*What to do:* After finding "Select 選べる電話番号サービス 1,000円 radio button" in a line below, print that line and the rest of the lines exactly, leaving out all pictures.

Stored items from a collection
========
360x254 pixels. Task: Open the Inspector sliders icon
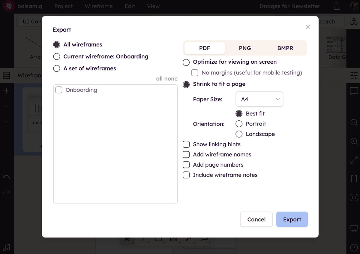coord(354,75)
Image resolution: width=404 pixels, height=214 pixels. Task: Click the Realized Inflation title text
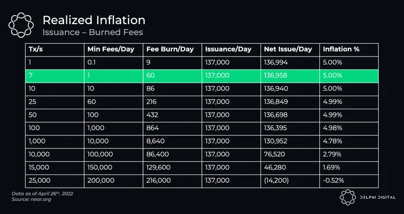tap(94, 20)
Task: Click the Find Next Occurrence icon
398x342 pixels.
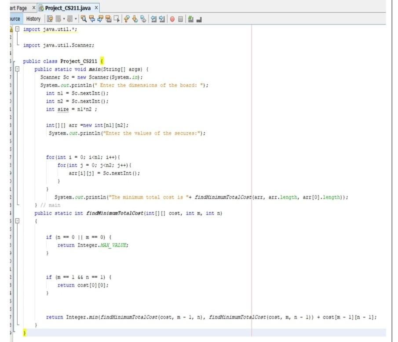Action: pyautogui.click(x=100, y=19)
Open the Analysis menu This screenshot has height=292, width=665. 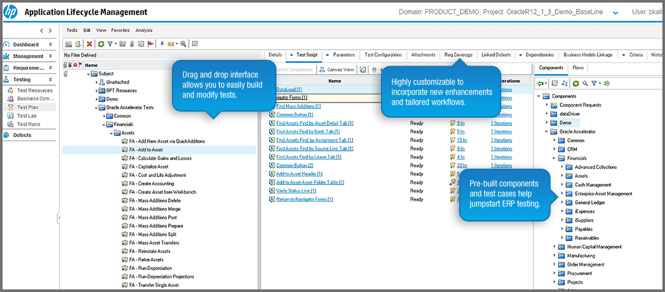(144, 30)
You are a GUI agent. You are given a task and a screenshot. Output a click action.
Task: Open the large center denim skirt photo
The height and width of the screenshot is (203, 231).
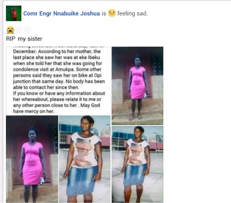(x=85, y=159)
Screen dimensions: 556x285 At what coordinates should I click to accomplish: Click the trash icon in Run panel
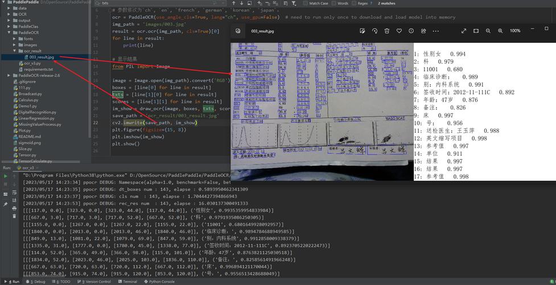14,216
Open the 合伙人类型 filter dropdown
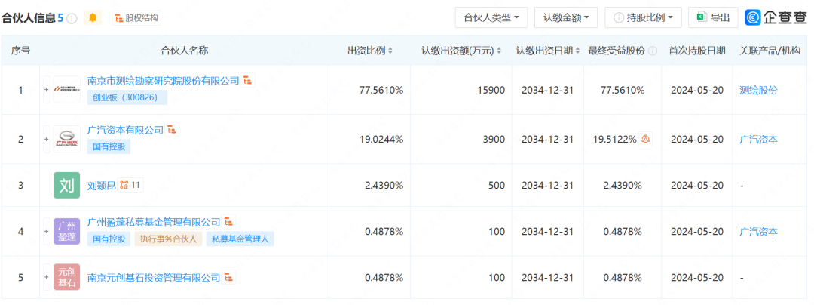Viewport: 814px width, 305px height. click(x=491, y=17)
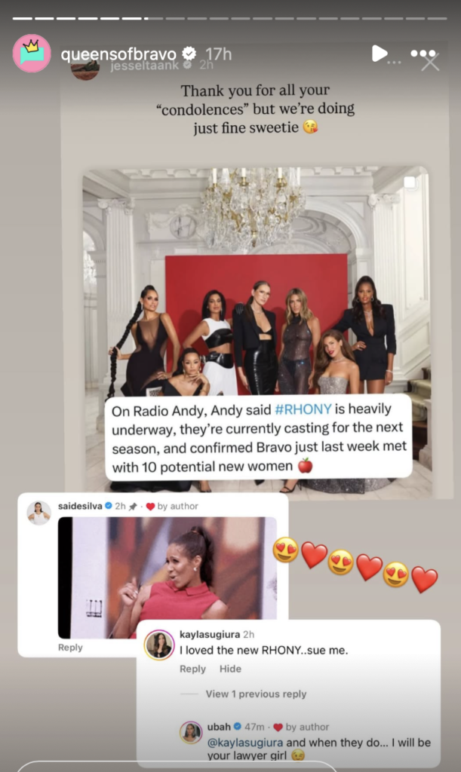Open the queensofbravo profile avatar
The height and width of the screenshot is (772, 461).
tap(32, 54)
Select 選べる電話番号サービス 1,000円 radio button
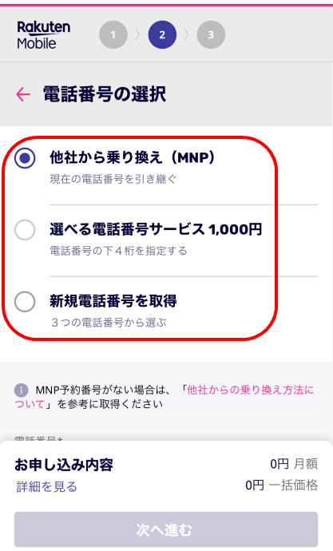 click(x=25, y=230)
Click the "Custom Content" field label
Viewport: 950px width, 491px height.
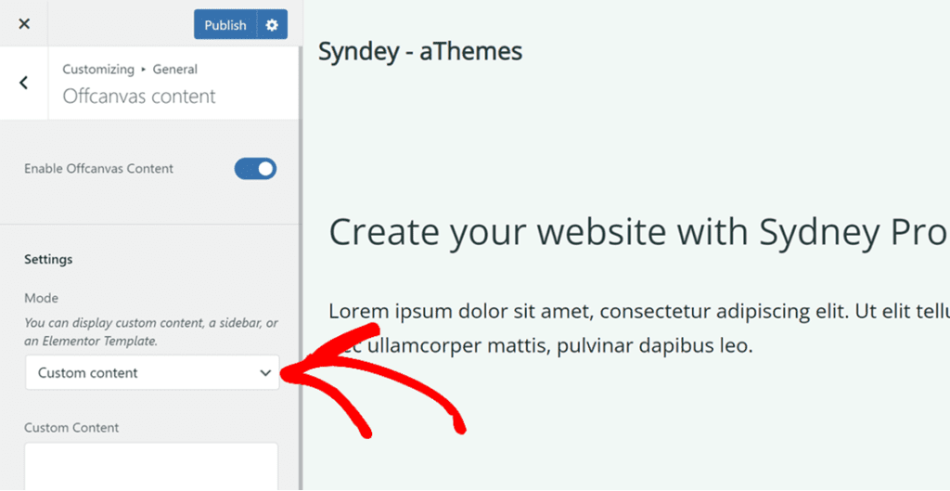click(x=71, y=428)
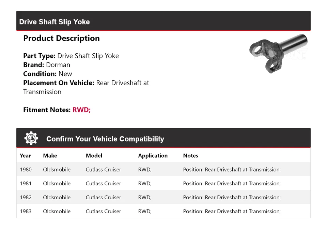
Task: Select the 1980 Oldsmobile row year
Action: click(26, 170)
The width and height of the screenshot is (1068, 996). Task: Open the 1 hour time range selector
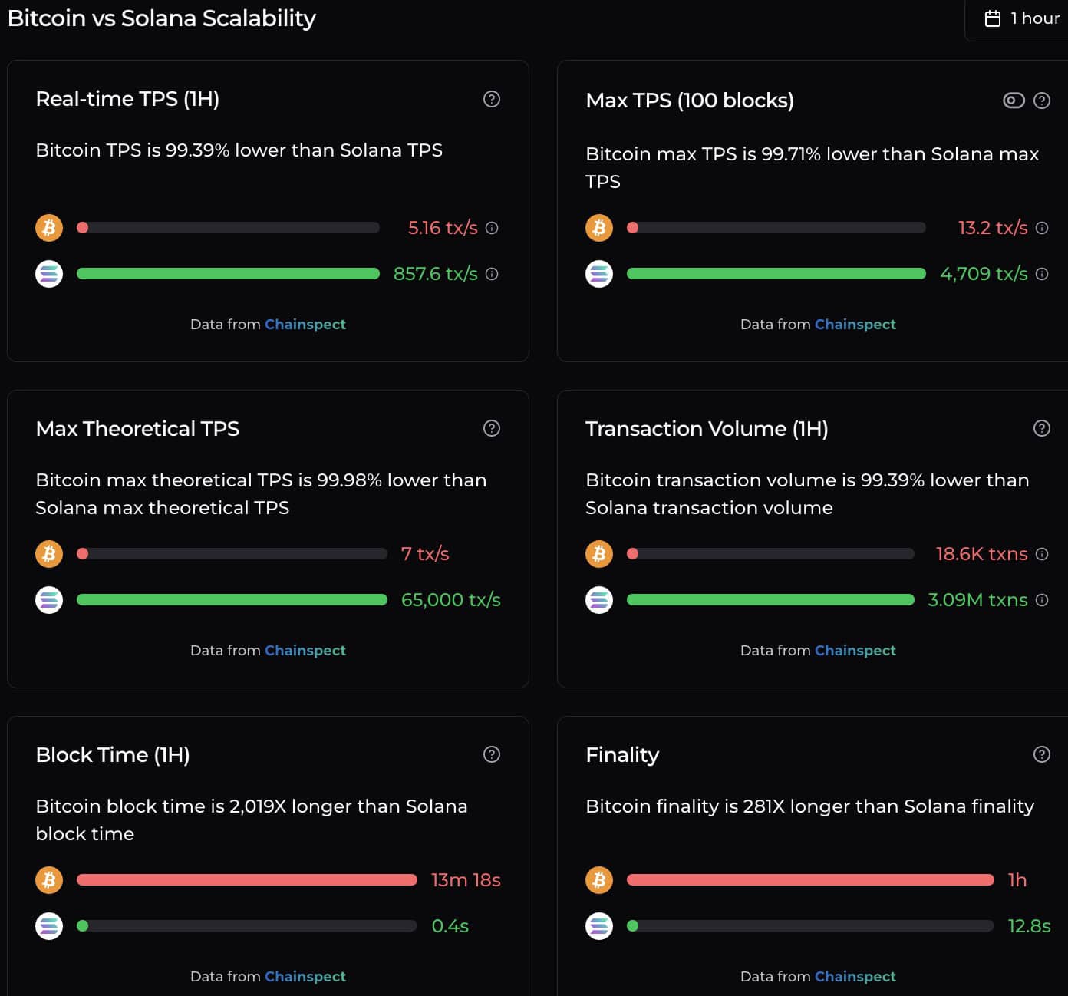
========
*Your response:*
Select 選べる電話番号サービス 1,000円 radio button
 click(x=25, y=230)
Click the "Custom Content" field label
Viewport: 950px width, 491px height.
click(x=71, y=428)
Task: Select the 1980 Oldsmobile row year
Action: click(26, 170)
The width and height of the screenshot is (1068, 996). Task: Open the 1 hour time range selector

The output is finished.